━━ Source excerpt ━━
The Denison model does something that other cultural models fail to do (Denison & Neale, 1996). It embraces, rather ignores, the basic paradoxes and deep challenges of leadership faced by executives every day. Simple, straightforward “either/or” thinking and decision making are no longer viable options. At a very strategic level, it is no longer a matter of doing “either this or that.” To be more successful, leaders and managers must learn how to do “this and that,” even when those two things seem to be in direct conflict.
Exasperating as it can be for people, this is our new reality. Somehow or other, we need to balance, manage, and preserve (a) higher quality and lower cost, (b) precision and speed, (c) growth and efficiency, (d) shareholder profit and employee enrichment, (e) regulatory compliance and customer satisfaction, (f) customization and economies of scale, and (g) cutting-edge technologies and user familiarity, comfort, and confidence.
Denison’s model (Denison & Neale, 1996) is complex and robust enough to contain this paradox (see Figure 2). Mission represents external focus and supports stability; involvement represents internal focus and supports flexibility; adaptability represents external focus and supports flexibility; consistency represents internal focus and supports stability.
As consultants, we’ve often had to deliver the hard message that clients now have to pay attention to the inside and the outside of their businesses, to the short term and the long term, to things that provide focus and precision and to things that offer flexibility and fluidity. Denison’s model reflects this reality and begins to help us understand what to do about it.
The Model for Action
Denison’s research shows that the highest performing companies are those that show strength in all four areas (Denison & Neale, 1996; see Figure 3). In other words, they have developed cultures that fully address the paradoxical demands facing them.
• They are crystal clear as to why they exist and where they are going (mission).
• Their people embrace this defined direction, have line of sight from job to company goals, and bring the full complement of their skills to their work (involvement).
• They hear what their customers want, or understand customer needs enough to learn what is needed to respond to new product/services, and are able to learn what is needed to respond to demands (adaptability).
• They have systems, structures, and processes in place to help align them as a company, while being both efficient and effective in their pursuit of results (consistency).
As a consultant, you might well expect your clients to say, “Yeah, right—if we were strong in those areas, we’d be showing good results, too.” But wait—the findings tell us more. In addition to illustrating the less-than-surprising fact that high performing companies (with 31% return of investment or more) are strong in all areas simultaneously, the findings also show us that there are significant relationships between individual culture traits and specific performance measures. In other words, you now have a basis for helping leaders to target and achieve specific performance improvements by focusing on change elements that actually make a difference.
━━━
━━ Extracted records ━━
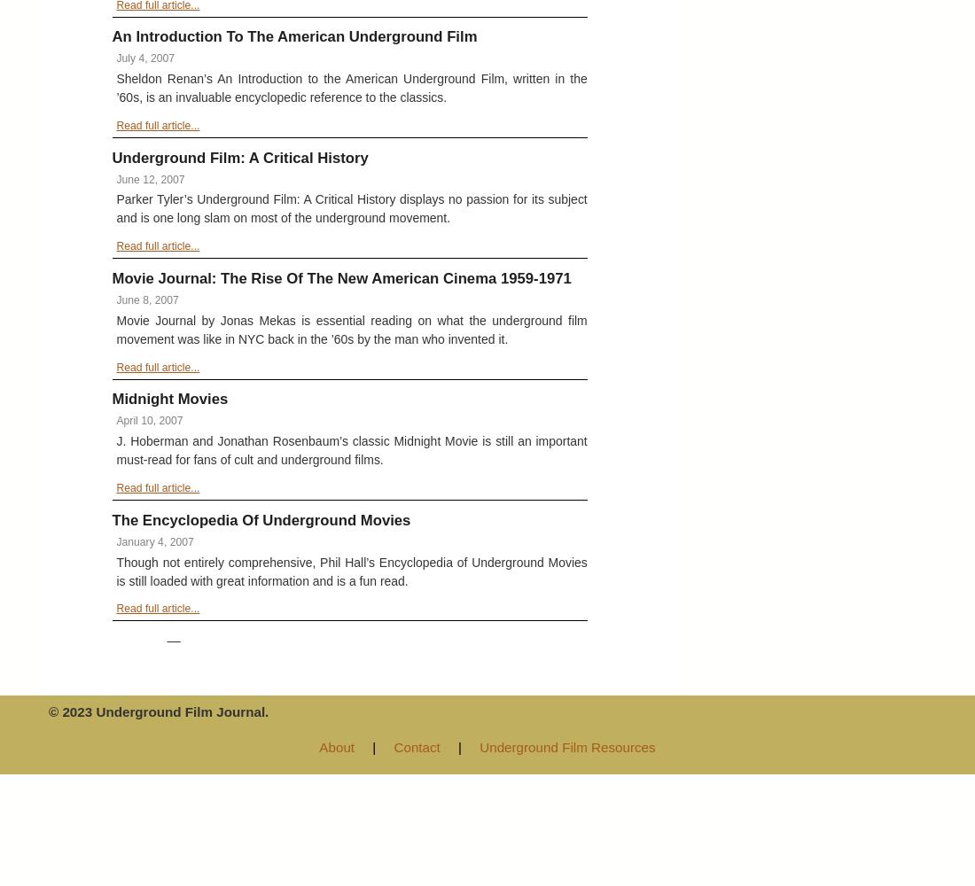  What do you see at coordinates (157, 711) in the screenshot?
I see `'© 2023 Underground Film Journal.'` at bounding box center [157, 711].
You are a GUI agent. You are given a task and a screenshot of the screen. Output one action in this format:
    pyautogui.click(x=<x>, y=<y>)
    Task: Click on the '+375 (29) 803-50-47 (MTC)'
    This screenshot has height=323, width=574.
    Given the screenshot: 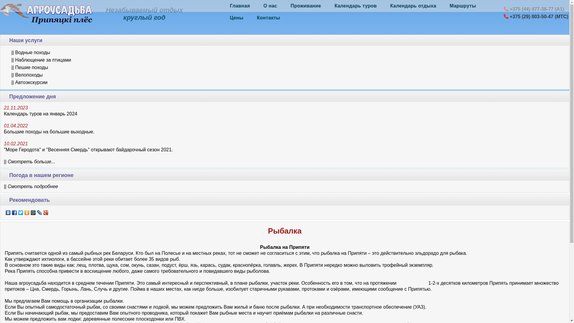 What is the action you would take?
    pyautogui.click(x=538, y=16)
    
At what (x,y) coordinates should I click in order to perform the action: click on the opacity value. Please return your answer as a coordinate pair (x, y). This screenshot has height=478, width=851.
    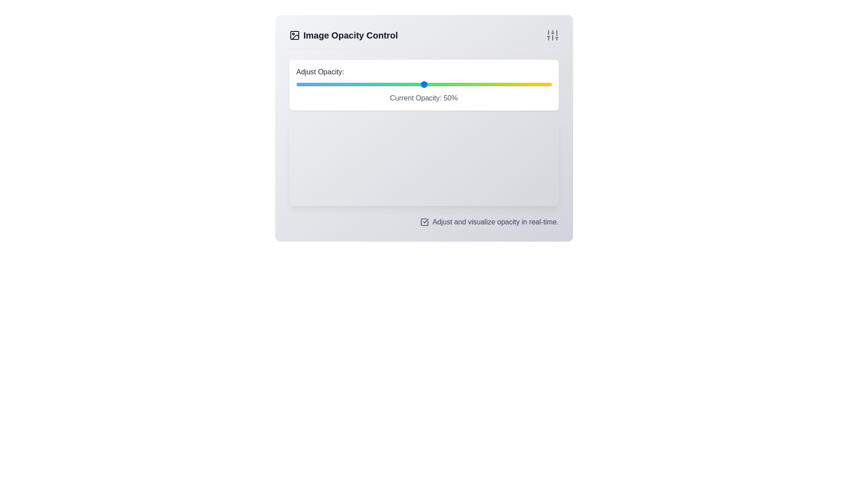
    Looking at the image, I should click on (546, 85).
━━━
- Problems and tasks -
- A) According to the Denison model excerpt, why do the research findings let consultants help leaders aim at specific performance improvements? Answer in one to three sentences.
- B) In the Denison model excerpt, what return on investment do the high performing companies show?
- C) Continue the excerpt on the Denison model from the point where it stops.

- Replies -
- A) The findings show significant relationships between individual culture traits and specific performance measures. This gives consultants a basis for helping leaders target particular improvements by focusing on the change elements that actually make a difference.

- B) A return of 31% or more.

- C)
Denison’s (Denison & Neal, 1996) findings indicated several relationships between culture and performance (see Figure 4). Revenue growth and market share (both externally oriented performance measures) are supported by the externally oriented cultural traits of mission and adaptability. Quality and employee satisfaction (internally oriented performance measures) are supported by the internally oriented culture traits of involvement and consistency. Innovation (a performance measure related to flexibility) is supported by the flexibility-enhancing culture traits of involvement and adaptability.
By now you are starting to get the picture. The performance measure of profitability, by far the most comprehensive and complex measure of business performance is supported by strength in all four cultural areas.
These are all results that, as consultants, we could easily have predicted based on our observations, experiences, and even intuition. The difference is that, with this research, you can now communicate such insights to even the most “hard-headed” clients in a way that is both data driven and easily understood.
The second phase of research was conducted by Caroline J. Fisher (1997). Drawing on the wealth of data available through the continuing application of Denison’s model, her research updates and extends our understanding of the linkages between business culture and performance (Fisher 1997; Juechter, Fisher, & Alford, 1998).
Fisher’s most recent findings reveal that mission, as a single cultural factor, affects the greatest number of bottom-line performance measure in a company. (Of Denison’s list, all except innovation were affected.) Thus, if a company is simply clear on why it exists, and it has a vision, goals, and strategies that are embraced throughout the company, five of the six performance factors can be affected. (The fact that innovation is not affected by mission alone is logical; a singular focus runs counter to the diverse thinking required for innovation and creativity.)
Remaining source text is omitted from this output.